When you say "between," it is unclear whether you mean directly between, or whether A...B.C counts as B being between A and C. If this is the case, there is a 1/3 chance any one of the three is "between" the others.

Answer 3

• If you assume that $A,B,C$ don't have to be next to each other then the other people don't matter. You would have a total of $3!$ ways of organizing $A,B,C$ in line. How many out of those permutations have $B$ in the middle?
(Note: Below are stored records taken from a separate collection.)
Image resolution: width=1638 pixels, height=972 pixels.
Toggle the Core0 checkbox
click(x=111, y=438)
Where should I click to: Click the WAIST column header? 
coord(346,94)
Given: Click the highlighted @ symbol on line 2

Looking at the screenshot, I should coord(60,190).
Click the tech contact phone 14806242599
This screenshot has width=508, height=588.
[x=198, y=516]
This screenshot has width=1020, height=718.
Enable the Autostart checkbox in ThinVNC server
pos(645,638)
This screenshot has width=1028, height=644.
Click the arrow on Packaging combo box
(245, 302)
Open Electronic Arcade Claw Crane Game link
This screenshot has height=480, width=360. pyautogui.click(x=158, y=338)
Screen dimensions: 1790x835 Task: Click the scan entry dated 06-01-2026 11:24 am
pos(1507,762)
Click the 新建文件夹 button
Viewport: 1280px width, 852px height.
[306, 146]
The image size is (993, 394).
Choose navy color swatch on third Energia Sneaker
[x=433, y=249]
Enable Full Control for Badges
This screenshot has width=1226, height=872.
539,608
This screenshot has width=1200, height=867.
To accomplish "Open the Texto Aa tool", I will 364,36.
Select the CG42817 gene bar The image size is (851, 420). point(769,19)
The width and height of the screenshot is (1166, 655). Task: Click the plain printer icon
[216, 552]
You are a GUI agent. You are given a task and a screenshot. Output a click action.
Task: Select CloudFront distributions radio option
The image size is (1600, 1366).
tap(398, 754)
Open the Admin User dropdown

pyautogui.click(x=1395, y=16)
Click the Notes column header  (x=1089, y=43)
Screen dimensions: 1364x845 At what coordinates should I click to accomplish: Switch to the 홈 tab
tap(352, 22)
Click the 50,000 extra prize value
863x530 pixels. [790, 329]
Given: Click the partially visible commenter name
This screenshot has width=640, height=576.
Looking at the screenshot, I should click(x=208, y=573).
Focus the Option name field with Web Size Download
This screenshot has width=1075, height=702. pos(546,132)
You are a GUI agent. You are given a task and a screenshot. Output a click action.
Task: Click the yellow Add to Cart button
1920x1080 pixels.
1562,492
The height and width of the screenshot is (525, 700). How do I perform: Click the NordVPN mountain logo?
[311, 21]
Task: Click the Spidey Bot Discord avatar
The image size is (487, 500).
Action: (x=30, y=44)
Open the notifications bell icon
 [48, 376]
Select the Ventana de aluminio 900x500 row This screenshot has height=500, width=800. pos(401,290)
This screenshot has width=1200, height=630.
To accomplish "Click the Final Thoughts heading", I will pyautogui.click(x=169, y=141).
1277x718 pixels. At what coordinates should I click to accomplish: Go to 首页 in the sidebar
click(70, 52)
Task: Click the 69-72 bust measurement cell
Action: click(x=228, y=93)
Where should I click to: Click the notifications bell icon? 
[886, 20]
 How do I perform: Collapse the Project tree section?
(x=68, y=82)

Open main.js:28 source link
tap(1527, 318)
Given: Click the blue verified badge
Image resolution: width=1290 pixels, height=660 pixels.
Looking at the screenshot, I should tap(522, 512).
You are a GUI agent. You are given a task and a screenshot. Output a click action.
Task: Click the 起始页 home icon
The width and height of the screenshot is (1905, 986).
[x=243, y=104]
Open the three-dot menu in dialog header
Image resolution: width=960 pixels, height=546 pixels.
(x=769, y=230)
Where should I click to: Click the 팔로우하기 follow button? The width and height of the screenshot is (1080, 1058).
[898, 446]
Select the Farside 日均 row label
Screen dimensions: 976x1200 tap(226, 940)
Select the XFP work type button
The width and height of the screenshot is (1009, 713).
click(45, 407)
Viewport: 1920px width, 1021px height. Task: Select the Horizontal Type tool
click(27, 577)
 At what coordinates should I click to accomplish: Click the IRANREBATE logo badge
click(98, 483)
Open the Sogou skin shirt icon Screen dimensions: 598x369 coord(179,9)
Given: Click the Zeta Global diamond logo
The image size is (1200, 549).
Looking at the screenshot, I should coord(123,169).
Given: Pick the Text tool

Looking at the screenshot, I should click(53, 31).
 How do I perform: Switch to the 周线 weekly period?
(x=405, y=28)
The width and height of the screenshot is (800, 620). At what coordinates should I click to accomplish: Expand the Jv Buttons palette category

• If you assume that $A,B,C$ have to be next to each other: make $ABC$ one block. You would thus have $4$ objects: $ABC, D, E, F$. Here, $D,E,F$ correspond to the other people in line. Thus, you would have $4!$ permutations where $B$ is between $A$ and $C$. However, since a queue has an order, you also have to consider the block $CBA$, which gives $4!$ additional ways to obtain the desired result. This gives us a total of $2 \times 4! = 48$ ways where $B$ is directly in between $A$ and $C$. Dividing amongst the $6!$ possible ways to organize the people in line gives you the desired result.

Answer 4

First we need to select 3 places out of 6. We can do this in $6\choose 3$ ways. We know that Bob is always going to occupy the middle place (out of the selected three). The other two places can be occupied by Alice and Conie in $2!$ ways. So the total number of arrangements become ${6\choose 3}.2!$
But wait! We need to place the other three people as well. This can be done in $3!$ ways
Hence the no. of arrangements becomes ${6\choose 3}.2!.3!=240$. Since the total no. of possible arrangements is $6!=720$, the probability of desired event is $\frac{240}{720}=\frac13$